***** EXERCISE INPUTS
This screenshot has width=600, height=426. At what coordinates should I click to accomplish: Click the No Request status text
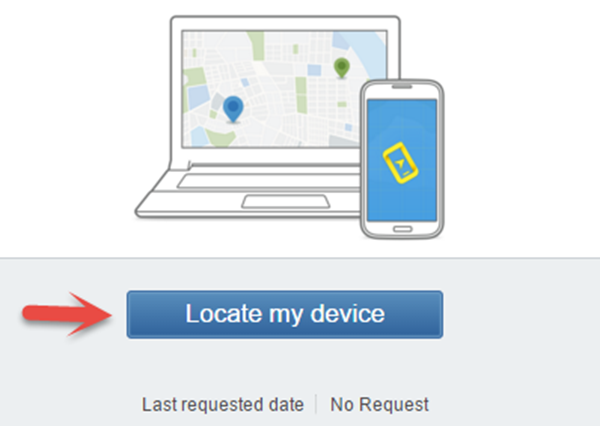point(379,405)
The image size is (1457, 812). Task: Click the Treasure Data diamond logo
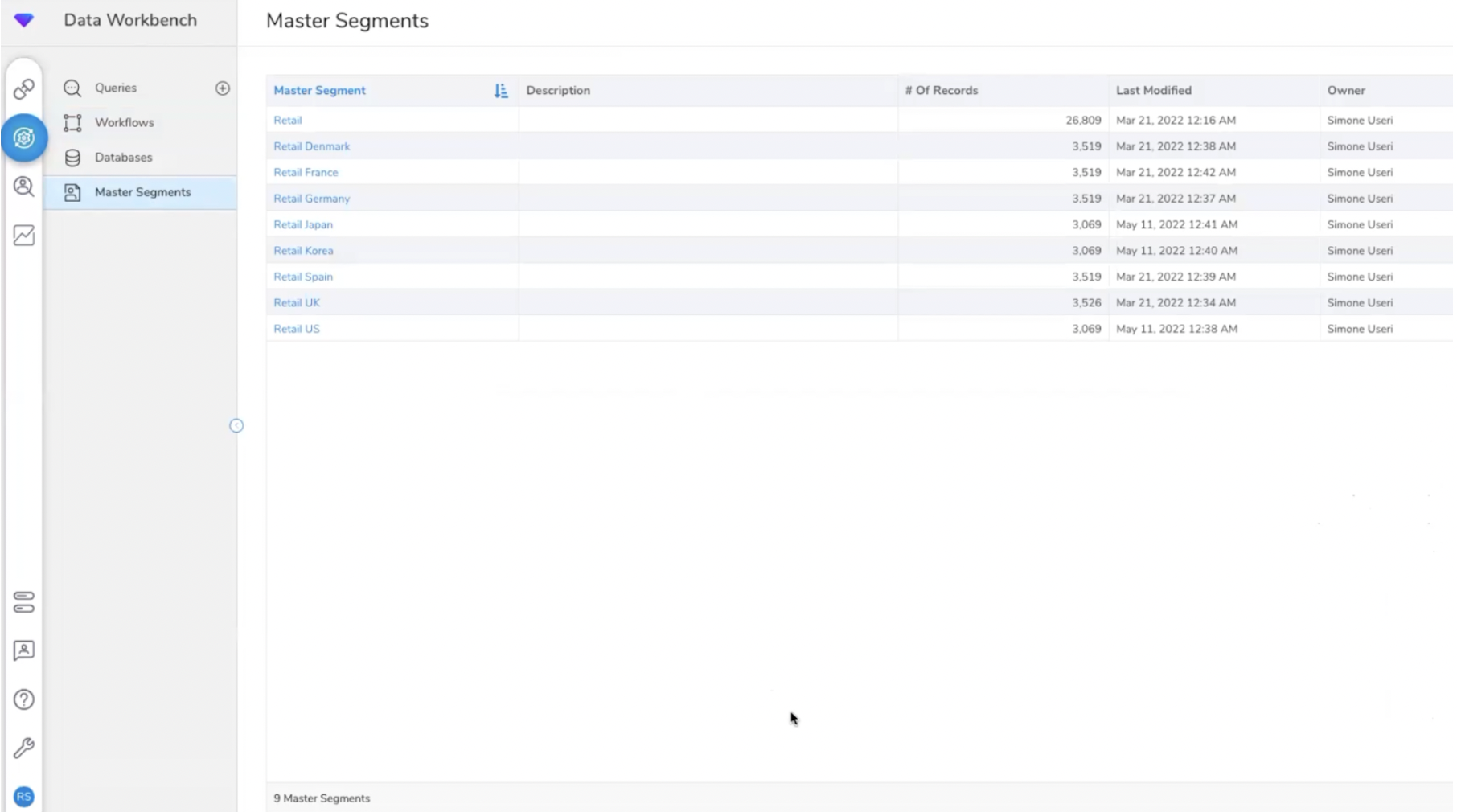pos(24,20)
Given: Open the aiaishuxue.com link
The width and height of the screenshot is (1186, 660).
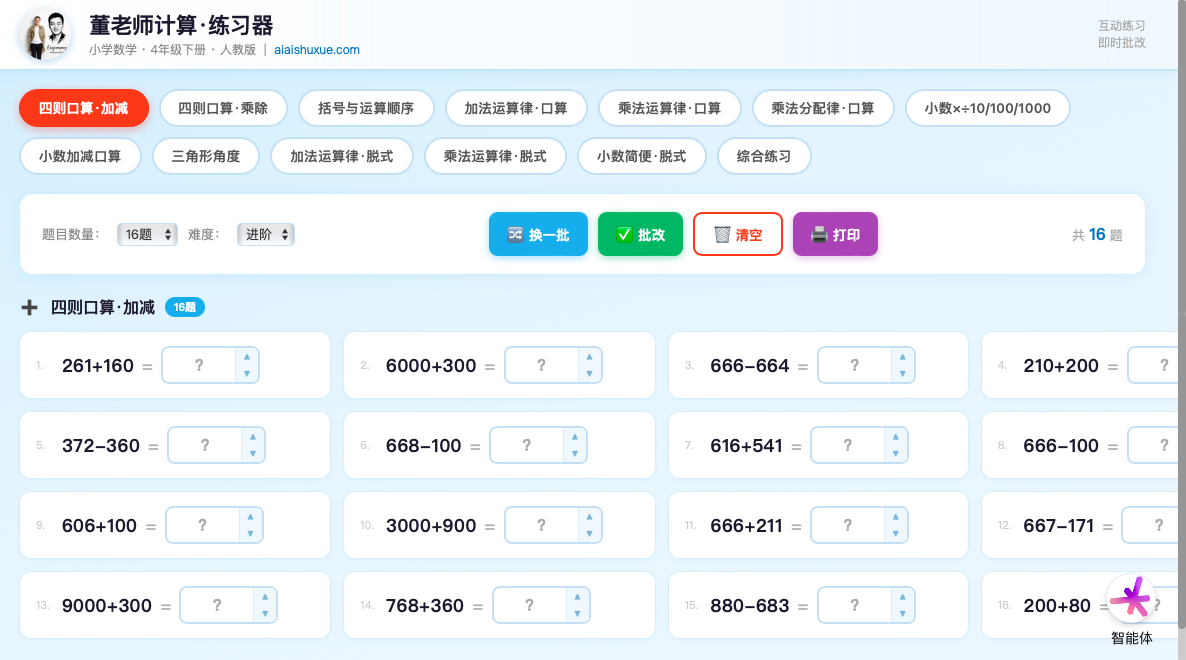Looking at the screenshot, I should pos(317,50).
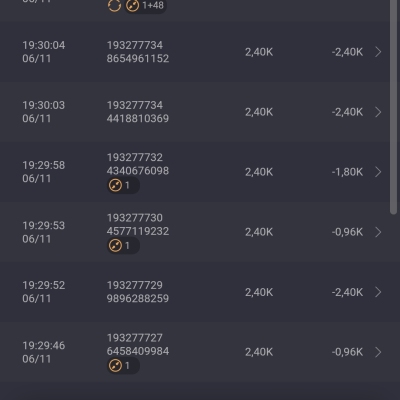Image resolution: width=400 pixels, height=400 pixels.
Task: Select round ID 193277729 9896288259
Action: (138, 292)
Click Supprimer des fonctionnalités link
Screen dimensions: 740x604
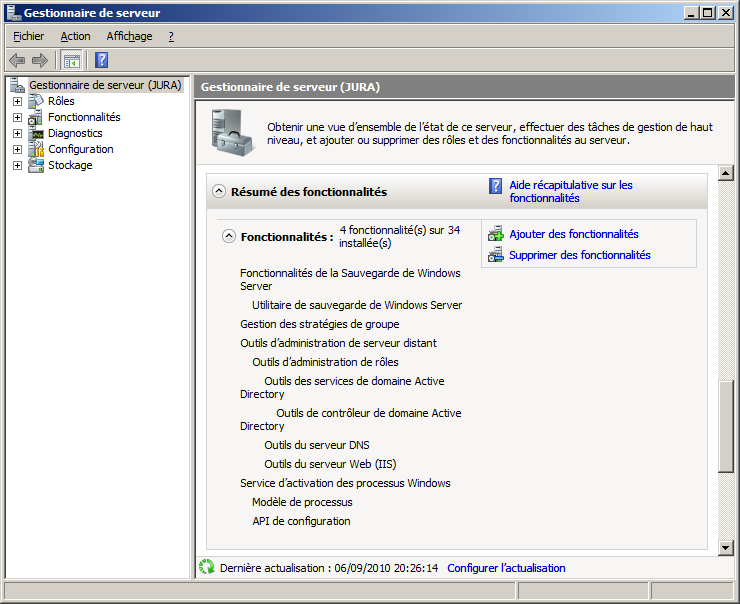click(x=579, y=255)

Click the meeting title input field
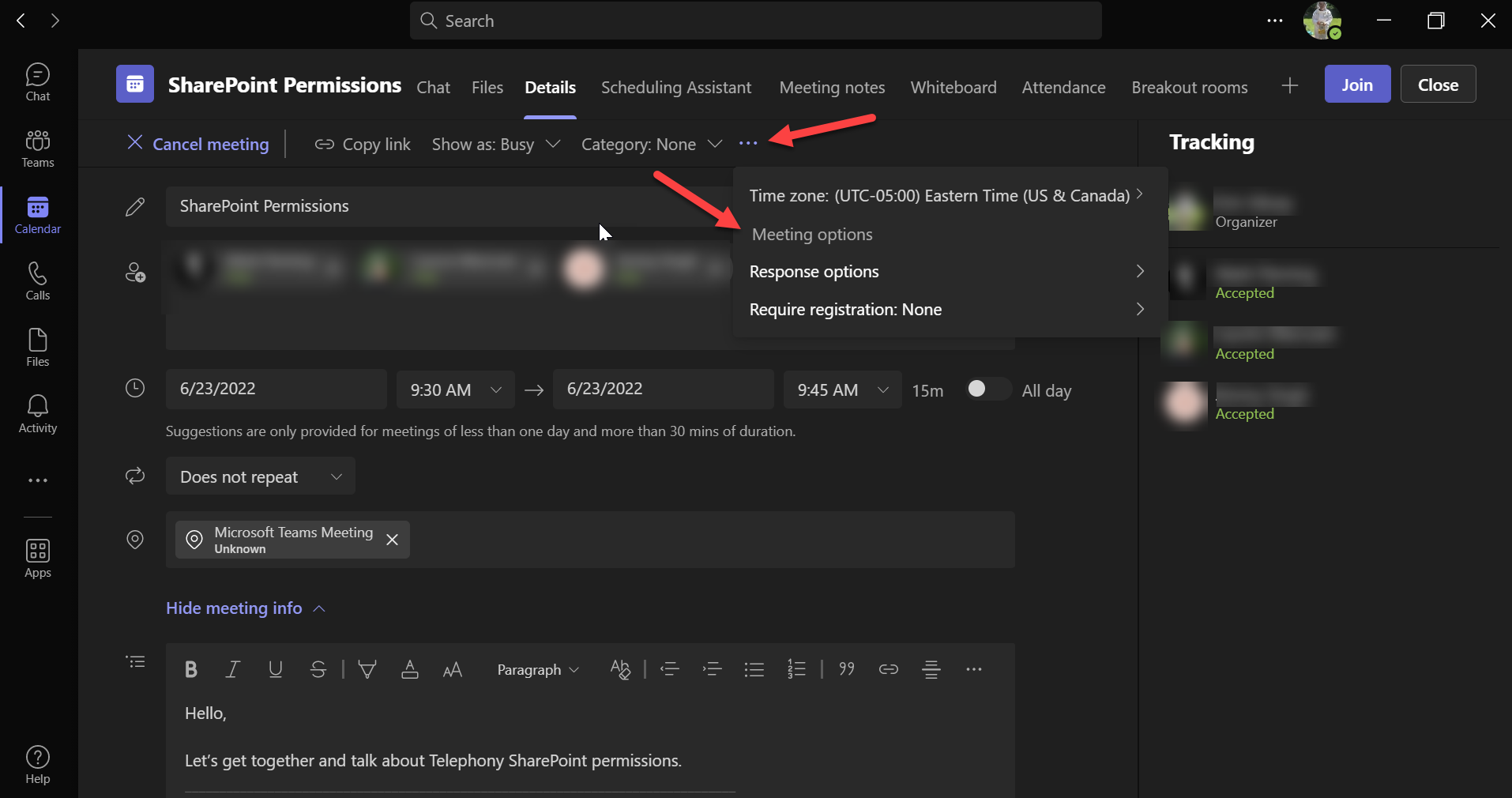coord(442,206)
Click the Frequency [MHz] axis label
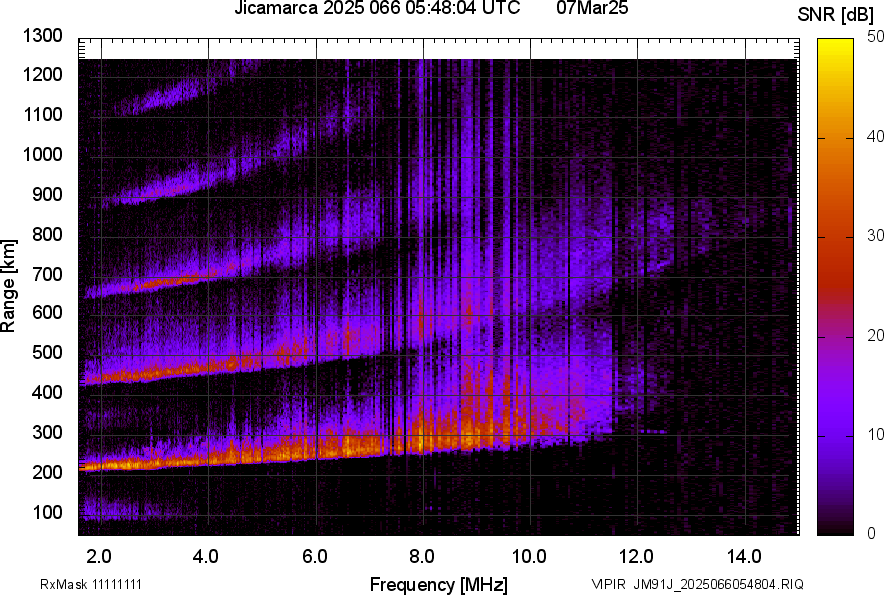 tap(438, 584)
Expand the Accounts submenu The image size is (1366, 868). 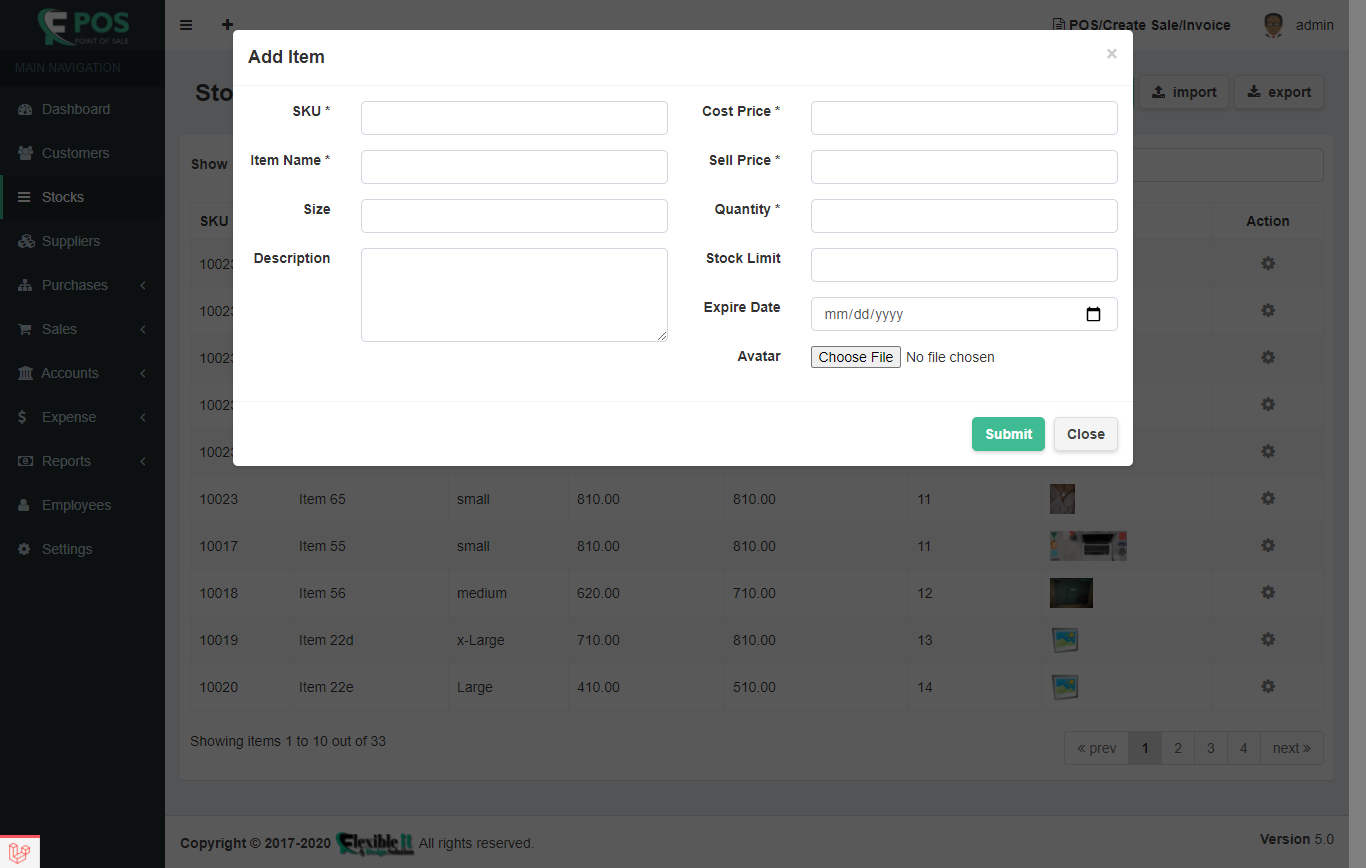point(70,373)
**********
WORK TO BE COMPLETED:
Skip the pictures, please, and transcribe only the lines from the beginning of the material through the one that contains "Given: Open the aiaishuxue.com link".

TASK RESPONSE:
This screenshot has width=600, height=426. At what coordinates should I click to accomplish: Click the No Request status text
point(379,405)
The image size is (1457, 812). Task: Click the Treasure Data diamond logo
pos(24,20)
Given: Open the aiaishuxue.com link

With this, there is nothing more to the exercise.